Ihre Libido hat keine Richtung
Und tolle Orgasmen erlebt Paula auch. Und das jederzeit und überall! Allerdings mit sich allein. „Meine sexuelle Erregung existiert, ist aber nicht an eine andere Person gebunden.“ Während sich die Libido von nicht-asexuellen Menschen auf andere richtet, hat sie bei asexuellen Menschen weder eine Richtung noch ein Ziel.

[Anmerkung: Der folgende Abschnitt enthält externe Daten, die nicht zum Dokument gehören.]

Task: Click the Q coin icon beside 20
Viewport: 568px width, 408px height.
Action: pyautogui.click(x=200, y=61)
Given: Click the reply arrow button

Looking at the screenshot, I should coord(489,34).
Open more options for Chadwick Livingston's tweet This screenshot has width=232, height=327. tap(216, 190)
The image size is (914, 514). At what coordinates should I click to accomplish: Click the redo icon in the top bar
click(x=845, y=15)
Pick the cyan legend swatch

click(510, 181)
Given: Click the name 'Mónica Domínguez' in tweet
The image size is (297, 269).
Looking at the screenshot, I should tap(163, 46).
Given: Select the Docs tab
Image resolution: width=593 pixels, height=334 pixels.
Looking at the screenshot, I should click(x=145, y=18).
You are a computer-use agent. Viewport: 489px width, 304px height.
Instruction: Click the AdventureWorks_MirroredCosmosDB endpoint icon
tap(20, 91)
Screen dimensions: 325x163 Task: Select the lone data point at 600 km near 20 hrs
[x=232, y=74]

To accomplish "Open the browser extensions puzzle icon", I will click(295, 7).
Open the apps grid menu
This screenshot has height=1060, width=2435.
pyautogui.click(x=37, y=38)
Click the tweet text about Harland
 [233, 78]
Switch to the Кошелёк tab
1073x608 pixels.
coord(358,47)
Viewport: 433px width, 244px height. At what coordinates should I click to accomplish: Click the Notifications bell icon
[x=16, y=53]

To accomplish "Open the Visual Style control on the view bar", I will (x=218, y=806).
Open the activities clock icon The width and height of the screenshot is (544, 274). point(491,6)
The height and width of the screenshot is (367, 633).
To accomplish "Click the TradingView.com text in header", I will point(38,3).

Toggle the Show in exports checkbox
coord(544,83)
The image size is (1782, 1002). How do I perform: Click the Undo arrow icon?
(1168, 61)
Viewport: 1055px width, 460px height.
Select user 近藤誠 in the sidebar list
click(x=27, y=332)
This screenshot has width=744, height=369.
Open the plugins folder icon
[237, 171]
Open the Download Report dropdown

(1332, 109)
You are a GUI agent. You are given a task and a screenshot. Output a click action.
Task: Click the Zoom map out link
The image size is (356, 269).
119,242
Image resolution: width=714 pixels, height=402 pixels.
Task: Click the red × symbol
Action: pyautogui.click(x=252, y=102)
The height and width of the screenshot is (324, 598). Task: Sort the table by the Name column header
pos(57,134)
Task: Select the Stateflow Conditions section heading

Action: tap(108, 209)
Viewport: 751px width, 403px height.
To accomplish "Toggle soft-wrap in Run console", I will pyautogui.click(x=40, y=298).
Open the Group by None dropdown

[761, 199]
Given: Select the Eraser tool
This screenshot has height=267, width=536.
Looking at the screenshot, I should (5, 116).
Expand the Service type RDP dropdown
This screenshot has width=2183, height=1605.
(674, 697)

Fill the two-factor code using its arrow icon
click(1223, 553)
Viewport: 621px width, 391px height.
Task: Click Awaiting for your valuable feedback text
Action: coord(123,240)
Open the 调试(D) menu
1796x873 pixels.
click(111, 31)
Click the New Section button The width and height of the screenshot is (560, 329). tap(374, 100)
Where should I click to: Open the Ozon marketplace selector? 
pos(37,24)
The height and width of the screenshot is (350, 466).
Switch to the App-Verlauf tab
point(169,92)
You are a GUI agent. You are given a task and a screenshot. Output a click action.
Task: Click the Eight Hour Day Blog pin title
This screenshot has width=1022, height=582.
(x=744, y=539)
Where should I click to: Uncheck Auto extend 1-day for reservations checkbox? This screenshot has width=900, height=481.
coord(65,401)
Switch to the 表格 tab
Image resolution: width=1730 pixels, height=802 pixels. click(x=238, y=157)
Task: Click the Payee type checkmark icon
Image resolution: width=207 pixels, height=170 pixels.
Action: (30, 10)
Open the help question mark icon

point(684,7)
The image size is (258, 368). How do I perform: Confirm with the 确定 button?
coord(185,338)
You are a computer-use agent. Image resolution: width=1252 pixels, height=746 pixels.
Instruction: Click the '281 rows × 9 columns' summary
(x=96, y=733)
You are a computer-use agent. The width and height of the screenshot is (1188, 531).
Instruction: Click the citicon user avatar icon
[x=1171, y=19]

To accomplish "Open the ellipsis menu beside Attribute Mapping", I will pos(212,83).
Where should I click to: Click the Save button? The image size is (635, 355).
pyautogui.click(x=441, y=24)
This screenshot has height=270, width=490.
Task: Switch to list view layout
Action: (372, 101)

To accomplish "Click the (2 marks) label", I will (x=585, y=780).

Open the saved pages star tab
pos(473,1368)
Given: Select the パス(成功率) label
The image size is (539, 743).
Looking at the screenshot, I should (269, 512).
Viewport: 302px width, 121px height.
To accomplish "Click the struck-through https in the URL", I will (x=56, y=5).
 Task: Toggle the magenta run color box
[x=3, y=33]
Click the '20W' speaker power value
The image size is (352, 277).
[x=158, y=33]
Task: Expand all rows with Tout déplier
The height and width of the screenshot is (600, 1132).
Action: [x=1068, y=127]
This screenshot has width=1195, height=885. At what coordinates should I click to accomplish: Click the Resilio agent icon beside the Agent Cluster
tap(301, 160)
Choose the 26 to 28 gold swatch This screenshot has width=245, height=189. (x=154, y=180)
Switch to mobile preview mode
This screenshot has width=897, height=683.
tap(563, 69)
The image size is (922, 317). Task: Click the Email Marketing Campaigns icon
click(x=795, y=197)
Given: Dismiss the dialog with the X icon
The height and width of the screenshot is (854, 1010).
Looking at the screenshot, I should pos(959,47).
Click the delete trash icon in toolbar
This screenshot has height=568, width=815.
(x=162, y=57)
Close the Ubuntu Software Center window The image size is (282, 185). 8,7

Dass Sex sie nicht so richtig packt, hat sie schon nach ihrem ersten Mal gespürt. „Uns Frauen wird gerade in dieser Zeit eingeredet, dass das ja völlig normal wäre, dabei weniger Spaß zu haben als Männer.” Paula glaubte lange an das sexistische Vorurteil. Viele Partner später steigert sich ihre Befriedigung trotzdem nicht. Auch die Ausrede, alle wären schlechte Liebhaber gewesen, zählt für sie nicht mehr. Als sie sich ihren engsten Vertrauten mitteilt, wird ihr eingeredet, sie sei lesbisch. „Gelegentlich passiert das heute noch, wenn ich mich oute.”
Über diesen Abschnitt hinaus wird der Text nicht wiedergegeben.